Problem requirements: In the records below, the line with "Inicio (776, 152)" opens the range and the line with "Galeria (596, 2530)" closes it; print that range exactly and nothing else.

Source material:
----

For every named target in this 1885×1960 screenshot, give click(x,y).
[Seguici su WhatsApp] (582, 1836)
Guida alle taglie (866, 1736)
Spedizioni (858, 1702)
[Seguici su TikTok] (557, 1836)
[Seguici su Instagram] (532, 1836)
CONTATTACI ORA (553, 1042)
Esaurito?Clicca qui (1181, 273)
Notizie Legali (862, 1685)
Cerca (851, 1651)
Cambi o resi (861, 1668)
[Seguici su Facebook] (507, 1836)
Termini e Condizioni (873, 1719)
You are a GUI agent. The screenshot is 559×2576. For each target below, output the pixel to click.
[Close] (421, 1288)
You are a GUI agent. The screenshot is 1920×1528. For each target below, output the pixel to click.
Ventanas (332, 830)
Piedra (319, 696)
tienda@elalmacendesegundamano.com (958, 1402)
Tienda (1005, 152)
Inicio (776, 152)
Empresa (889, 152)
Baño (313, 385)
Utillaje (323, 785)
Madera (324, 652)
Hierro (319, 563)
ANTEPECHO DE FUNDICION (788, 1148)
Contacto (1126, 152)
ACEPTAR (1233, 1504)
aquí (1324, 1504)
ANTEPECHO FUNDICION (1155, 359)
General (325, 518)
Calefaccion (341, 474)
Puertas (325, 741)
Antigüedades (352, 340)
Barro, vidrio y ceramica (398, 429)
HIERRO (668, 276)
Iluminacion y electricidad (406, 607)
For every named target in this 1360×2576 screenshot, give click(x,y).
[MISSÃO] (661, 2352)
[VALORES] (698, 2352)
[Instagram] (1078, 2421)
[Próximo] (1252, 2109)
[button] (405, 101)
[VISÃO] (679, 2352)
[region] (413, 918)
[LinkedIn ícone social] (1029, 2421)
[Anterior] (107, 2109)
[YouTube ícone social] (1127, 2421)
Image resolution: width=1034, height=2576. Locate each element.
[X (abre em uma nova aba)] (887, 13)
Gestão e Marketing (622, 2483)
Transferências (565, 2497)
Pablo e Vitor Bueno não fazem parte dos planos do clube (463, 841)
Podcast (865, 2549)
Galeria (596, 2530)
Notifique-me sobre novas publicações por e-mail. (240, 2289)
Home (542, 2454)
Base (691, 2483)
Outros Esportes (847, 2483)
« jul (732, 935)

----

Written solution:
Inicio (776, 152)
Empresa (889, 152)
Baño (313, 385)
Utillaje (323, 785)
Madera (324, 652)
Hierro (319, 563)
ANTEPECHO DE FUNDICION (788, 1148)
Contacto (1126, 152)
ACEPTAR (1233, 1504)
aquí (1324, 1504)
ANTEPECHO FUNDICION (1155, 359)
General (325, 518)
Calefaccion (341, 474)
Puertas (325, 741)
Antigüedades (352, 340)
Barro, vidrio y ceramica (398, 429)
HIERRO (668, 276)
Iluminacion y electricidad (406, 607)
For every named target in this 1360×2576 screenshot, give click(x,y).
[MISSÃO] (661, 2352)
[VALORES] (698, 2352)
[Instagram] (1078, 2421)
[Próximo] (1252, 2109)
[button] (405, 101)
[VISÃO] (679, 2352)
[region] (413, 918)
[LinkedIn ícone social] (1029, 2421)
[Anterior] (107, 2109)
[YouTube ícone social] (1127, 2421)
Image resolution: width=1034, height=2576. Locate each element.
[X (abre em uma nova aba)] (887, 13)
Gestão e Marketing (622, 2483)
Transferências (565, 2497)
Pablo e Vitor Bueno não fazem parte dos planos do clube (463, 841)
Podcast (865, 2549)
Galeria (596, 2530)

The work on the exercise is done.